> What you need to do
- a) In the text on expectations below, list every way we treat people we believe in, according to the paragraph on getting the most out of other people.
- b) Rewrite more briefly the paragraph in the text on expectations below that begins "We’ve all been told a million times that life isn’t fair," keeping its main facts.

> Extracted text
----
Your thoughts are more powerful than you really know. Your expectations from life determine your reality. And when it comes to achieving your goals, if you don’t believe you’ll succeed, you won’t.
Latest research from LSU shows that people who believe in themselves use more metacognitive functions than those who don’t. This means that they use more of their brains and have more brainpower to solve problems. Metacognition is especially important for achievement as it ensures that you approach problems from many different angles and adapt your approach as needed.
The tricky thing about your expectations is that they impact other people too. As far back as the 1960s, Harvard research demonstrated the power of our beliefs in swaying other people’s behavior. When teachers in the studies were told that certain (randomly selected) children were smart, those kids performed better, not only in the classroom, but also on standardized IQ tests.
Indeed, we get the most out of other people when we believe in them. Research shows that this happens because when we believe in someone, we treat them better than people we think will fail, we give them more opportunities to succeed than we give those we think will fail, we give them more accurate, helpful feedback than we give others and
we do more teaching because we believe it’s time well spent.
Letting your doubts cloud your belief in someone (or something) practically ensures their failure. Medical professionals call this the “nocebo” effect. Patients who have low expectations for medical procedures or treatments tend to have poorer results than those who expect success, even with regards to well-established treatments.
Your expectations shape your reality. They can change your life, emotionally and physically. You need to be extra careful about the expectations you harbor as the wrong ones make life unnecessarily difficult.
We’ve all been told a million times that life isn’t fair, but in spite of what we know about the intricacies of injustice, it’s a concept that doesn’t quite sink in in practice. A surprising number of us subconsciously expect life to be fair, and we believe that any unfairness that we experience will somehow be balanced out, even if we don’t do anything about it. If you’re stuck in that mindset, it’s time to get over it. When something “unfair” happens, don’t rely on outside forces to get you back on your feet. Sometimes there isn’t any consolation prize, and the sooner you stop expecting there to be, the sooner you can take actions that will actually make a difference.
One of the most important things a person can do is stick his or her neck out and seek opportunity. Just because you deserve a raise, a promotion, or a company car, doesn’t mean it’s going to happen. You have to make it happen. You have to put in the hard work, then go and get what’s yours. If we limit ourselves to what’s given to us, we are at the mercy of other people.
----
> Dataset entries
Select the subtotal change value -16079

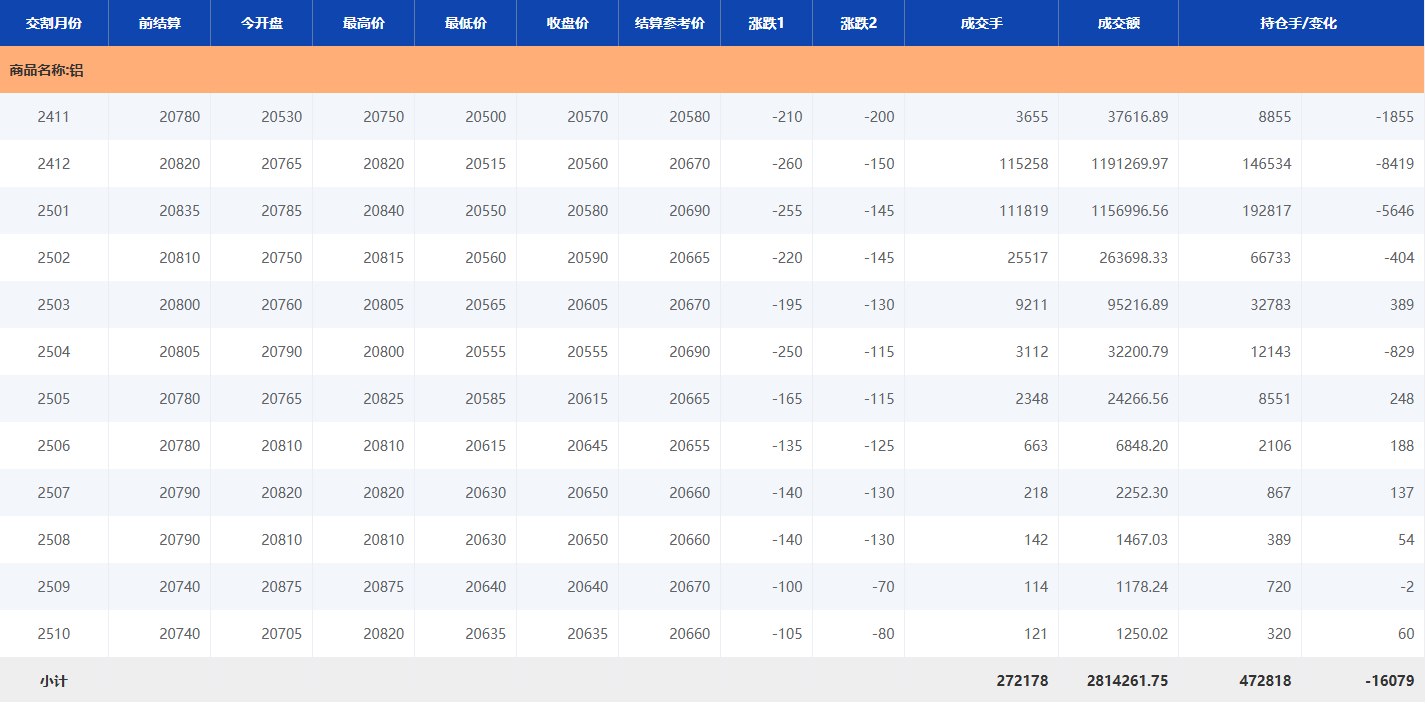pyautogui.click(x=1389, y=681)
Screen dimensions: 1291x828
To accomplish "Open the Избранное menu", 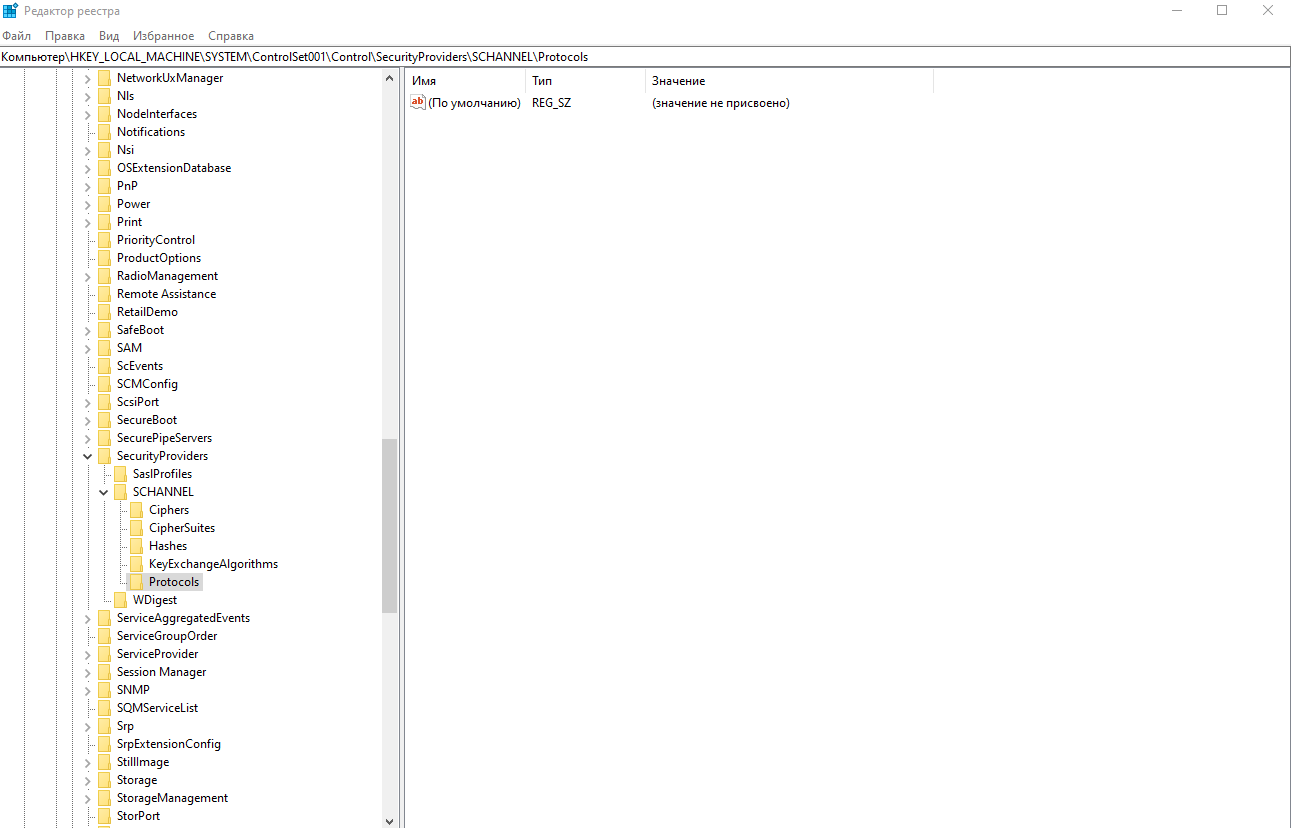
----
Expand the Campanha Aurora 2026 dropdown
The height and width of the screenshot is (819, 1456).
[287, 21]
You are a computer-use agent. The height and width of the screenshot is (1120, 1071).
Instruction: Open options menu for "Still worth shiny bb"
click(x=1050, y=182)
----
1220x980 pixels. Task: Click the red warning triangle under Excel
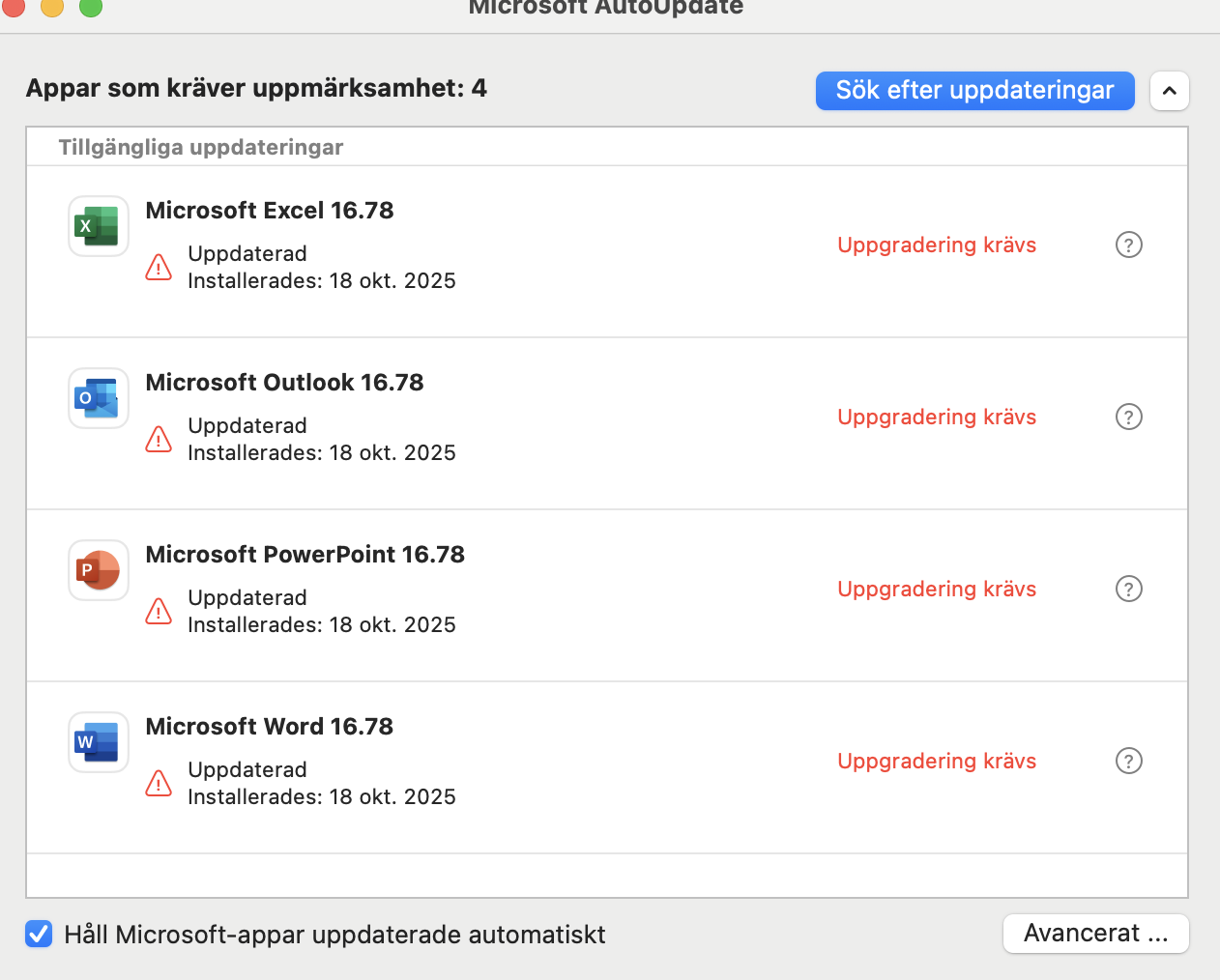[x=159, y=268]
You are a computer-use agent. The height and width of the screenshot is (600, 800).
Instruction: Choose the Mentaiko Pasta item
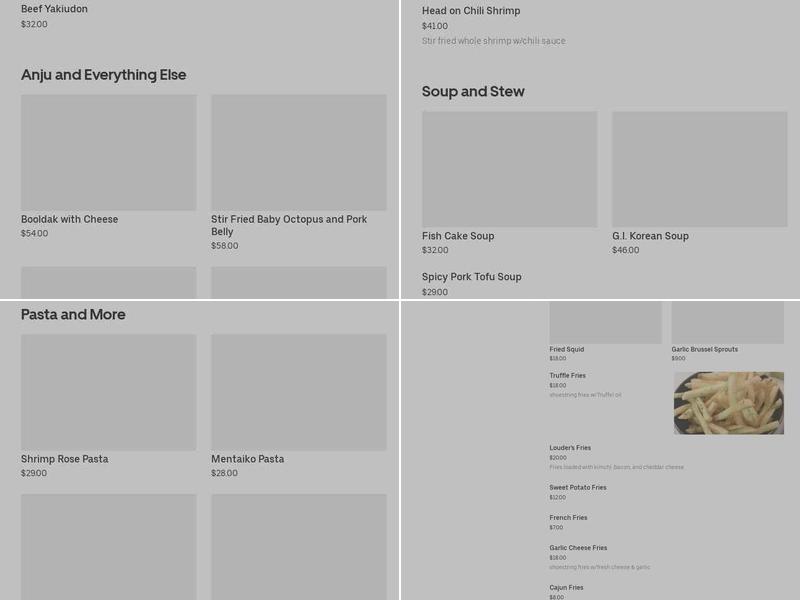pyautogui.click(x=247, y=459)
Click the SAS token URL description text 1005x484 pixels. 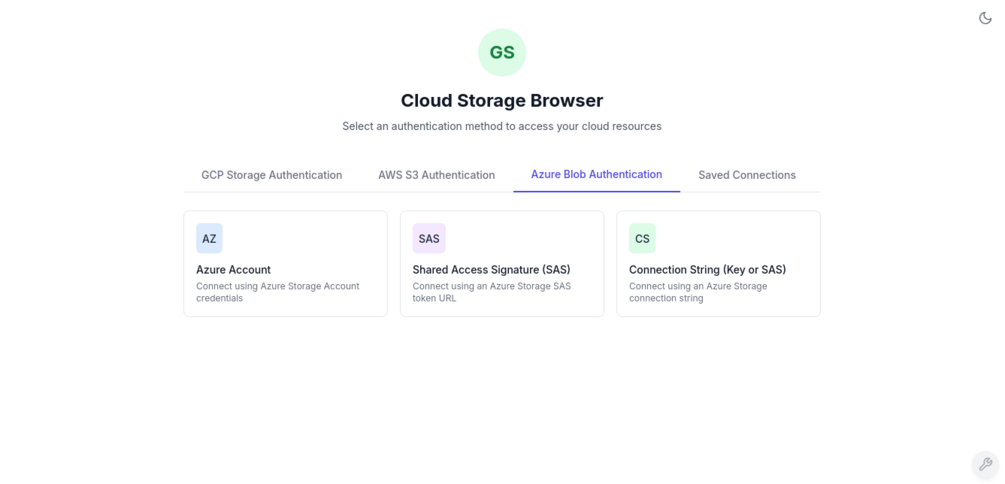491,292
----
> Response list
- a)
- We treat them better than people we think will fail.
- We give them more opportunities to succeed than we give those we think will fail.
- We give them more accurate, helpful feedback than we give others.
- We do more teaching because we believe it's time well spent.

- b) Although we've often heard that life isn't fair, many of us still subconsciously expect fairness and believe unfairness will somehow balance out on its own. Drop that mindset. When something unfair happens, don't rely on outside forces to restore you. There may be no consolation prize. The sooner you stop expecting one, the sooner you can take action that actually makes a difference.